# finishing insulating attic



## TarheelTerp (Jan 6, 2009)

Roundeye said:


> loose fill insulation between and R30 fiberglass insulation covering
> hot in the summer and cold in the winter.
> There isnt any insulation on the roof part of the attic
> All good so far.
> ...


We'll get back to the venting questions...

What do you have at the eaves?
Are there a series of openings along their length?

and then inside the attic... a free path for that air to flow? 
look at the pic:


----------



## Windows on Wash (Aug 30, 2011)

Your guess is wrong in this case.

Your attic, if a ventilated design, is going to be hot in the summer and cold in the winter. Most homes could use more ventilation, however, adding insulation to the roof is not proper in this case.


----------



## Gary in WA (Mar 11, 2009)

If you are showing signs of mold, rust or ice dams, you could bring the venting up to bare minimum (how to figure it); http://www.airvent.com/homeowner/products/intakeSoffit-specs.shtml

Gary


----------



## Roundeye (Jan 3, 2011)

I don't have any opening on the eaves its solid and I don't have the pink things in the picture either.


----------



## TarheelTerp (Jan 6, 2009)

Roundeye said:


> I don't have any opening on the eaves its solid and I don't have the pink things in the picture either.


This needs to be sorted out then.

The attic NEEDS a source of fresh air flowing through it.
Ideally, that is from those eaves to a ridge vent by convection.

Look for a source of fresh air.


----------



## Roundeye (Jan 3, 2011)

So I need to add soffit vents,ventilation baffles, and a ridge vent?


----------



## AGWhitehouse (Jul 1, 2011)

Roundeye said:


> So I need to add soffit vents,ventilation baffles, and a ridge vent?


Are you having moisture issues presently? Blackening of wood, insulation wet to touch, delamination of plywood roof sheathing, mold, etc.? Post some good pictures of your attic and many here can direct you accordingly.

*If no*, then you don't need to create a pain in the rear job for yourself. It's that age old saying...if it ain't broke, don't fix it.

*If yes*, then you'll be opening those soffits and ridge to allow for ventilation of excess moisture.


----------



## TarheelTerp (Jan 6, 2009)

Roundeye said:


> So I need to add soffit vents,ventilation baffles, and a ridge vent?


Not neccesarilly...
my question is about learning where the air flow IS coming from.
If it isn't from the outside... then where from?

This:


AGWhitehouse said:


> Are you having moisture issues presently?
> 
> Blackening of wood, insulation wet to touch, delamination of plywood roof sheathing, mold, etc.? * Post some good pictures of your attic* and many here can direct you accordingly.


----------



## Roundeye (Jan 3, 2011)

Im not having any moisture problems I just want to be able to store stuff up there without it getting ruined from extreme heat and cold, and maybe help out with heating and cooling bills.


----------



## TarheelTerp (Jan 6, 2009)

Roundeye said:


> Im not having any moisture problems I just want to be able to store stuff up there without it getting ruined from extreme heat and cold, *and maybe help out with heating and cooling bills.*


http://www.energysavers.gov/your_home/insulation_airsealing/index.cfm/mytopic=11390


----------



## AGWhitehouse (Jul 1, 2011)

+ + + + + + +

**Directions:**
- A) In the attic insulation thread, rewrite the stretch from "Are there a" through "wrong in this case.", changing "attic" to "loft".
- B) In the attic insulation thread, what does Roundeye say is at the eaves?

**Material:**

+ + + + + + +

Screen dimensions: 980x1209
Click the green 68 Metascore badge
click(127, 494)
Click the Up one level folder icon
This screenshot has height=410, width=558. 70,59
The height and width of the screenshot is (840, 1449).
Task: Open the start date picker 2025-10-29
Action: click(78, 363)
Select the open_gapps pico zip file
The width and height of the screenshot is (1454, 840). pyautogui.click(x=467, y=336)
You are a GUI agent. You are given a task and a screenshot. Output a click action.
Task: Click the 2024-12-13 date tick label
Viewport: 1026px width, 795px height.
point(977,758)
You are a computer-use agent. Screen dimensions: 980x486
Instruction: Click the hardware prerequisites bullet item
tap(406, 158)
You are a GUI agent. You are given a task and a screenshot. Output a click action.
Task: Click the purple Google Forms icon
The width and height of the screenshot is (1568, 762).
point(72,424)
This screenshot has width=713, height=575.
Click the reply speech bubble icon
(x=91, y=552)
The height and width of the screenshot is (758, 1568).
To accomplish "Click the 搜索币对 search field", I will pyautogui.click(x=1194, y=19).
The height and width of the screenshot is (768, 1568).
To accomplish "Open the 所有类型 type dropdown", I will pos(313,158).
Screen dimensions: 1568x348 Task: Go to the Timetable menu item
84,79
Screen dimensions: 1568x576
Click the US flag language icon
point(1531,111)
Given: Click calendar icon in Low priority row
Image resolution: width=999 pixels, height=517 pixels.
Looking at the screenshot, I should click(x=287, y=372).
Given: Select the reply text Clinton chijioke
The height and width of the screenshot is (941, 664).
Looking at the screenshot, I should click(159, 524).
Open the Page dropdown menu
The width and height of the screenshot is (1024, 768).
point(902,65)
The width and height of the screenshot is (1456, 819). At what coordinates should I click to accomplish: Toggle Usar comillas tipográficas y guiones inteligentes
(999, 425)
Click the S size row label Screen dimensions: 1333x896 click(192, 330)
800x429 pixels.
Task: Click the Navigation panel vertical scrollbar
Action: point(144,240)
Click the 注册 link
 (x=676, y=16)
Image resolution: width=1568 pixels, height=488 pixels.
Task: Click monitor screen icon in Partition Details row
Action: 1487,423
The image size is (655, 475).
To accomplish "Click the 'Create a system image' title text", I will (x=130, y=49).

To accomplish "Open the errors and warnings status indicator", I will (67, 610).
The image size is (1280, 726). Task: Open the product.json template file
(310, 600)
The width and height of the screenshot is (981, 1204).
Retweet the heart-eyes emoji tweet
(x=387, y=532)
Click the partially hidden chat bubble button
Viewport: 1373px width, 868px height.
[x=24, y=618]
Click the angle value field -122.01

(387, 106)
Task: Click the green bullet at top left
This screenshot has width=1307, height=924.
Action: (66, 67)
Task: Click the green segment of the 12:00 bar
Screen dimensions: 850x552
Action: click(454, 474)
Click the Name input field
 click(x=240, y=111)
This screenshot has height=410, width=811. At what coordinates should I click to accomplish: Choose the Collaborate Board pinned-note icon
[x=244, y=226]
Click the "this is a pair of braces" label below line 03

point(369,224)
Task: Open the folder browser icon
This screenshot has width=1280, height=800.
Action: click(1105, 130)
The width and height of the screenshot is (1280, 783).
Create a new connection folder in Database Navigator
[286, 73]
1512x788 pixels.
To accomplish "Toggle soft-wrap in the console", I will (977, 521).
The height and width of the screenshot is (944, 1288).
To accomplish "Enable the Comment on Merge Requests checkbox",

+ + + + + + +

**Answers to the problems:**
- A)
Are there a series of openings along their length?

and then inside the loft... a free path for that air to flow? 
look at the pic:


----------



## Windows on Wash (Aug 30, 2011)

Your guess is wrong in this case.

- B) The eaves are solid, with no openings.